Task —
Give back, exactly and with nothing else, the lines running from the one that contains "Instruction: Select the" to the end of the entries below; do not include pictures.

------ Records supplied ------

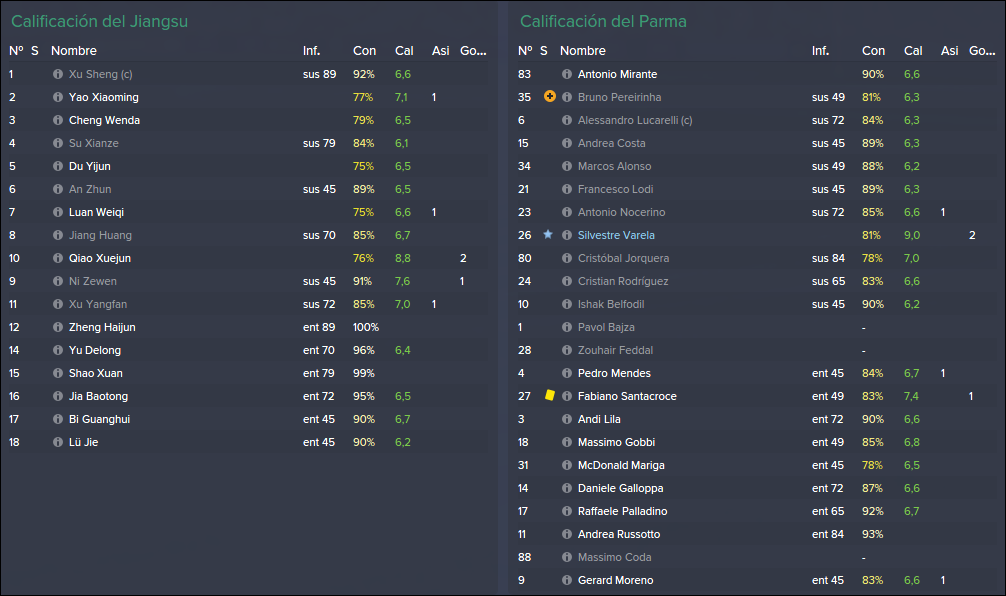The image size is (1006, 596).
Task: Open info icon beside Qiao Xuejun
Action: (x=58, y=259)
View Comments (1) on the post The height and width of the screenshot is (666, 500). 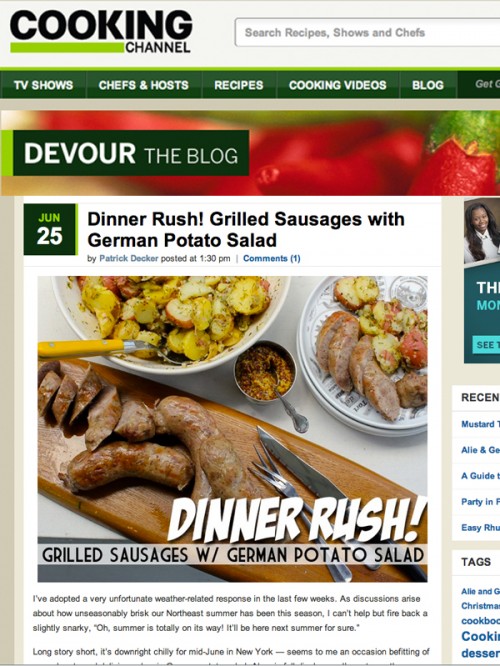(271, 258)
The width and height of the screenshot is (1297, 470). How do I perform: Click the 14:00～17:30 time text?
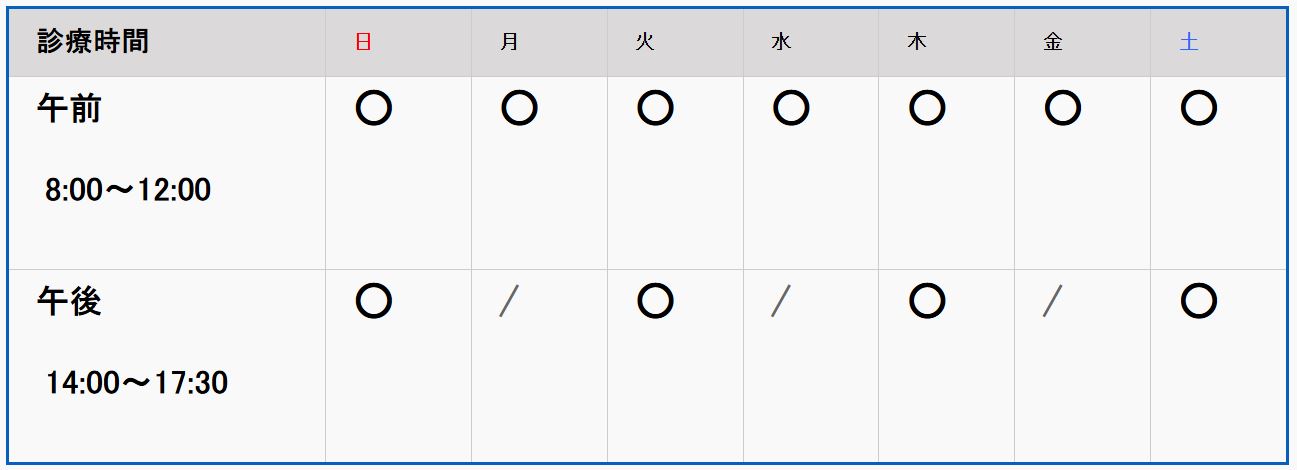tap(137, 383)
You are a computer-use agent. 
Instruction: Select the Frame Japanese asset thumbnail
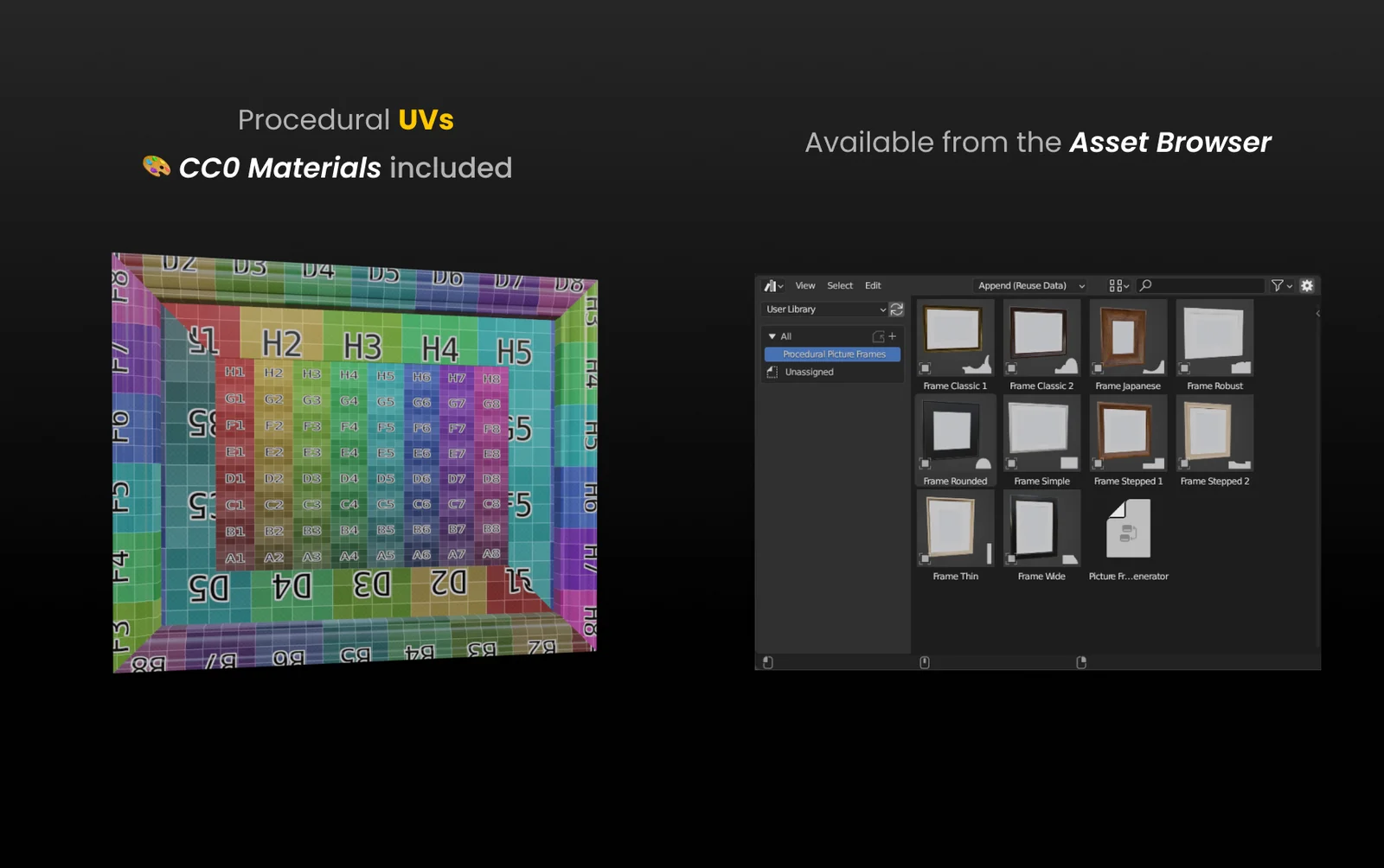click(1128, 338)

------

Worked solution —
Instruction: Select the Frame Japanese asset thumbnail
click(1128, 338)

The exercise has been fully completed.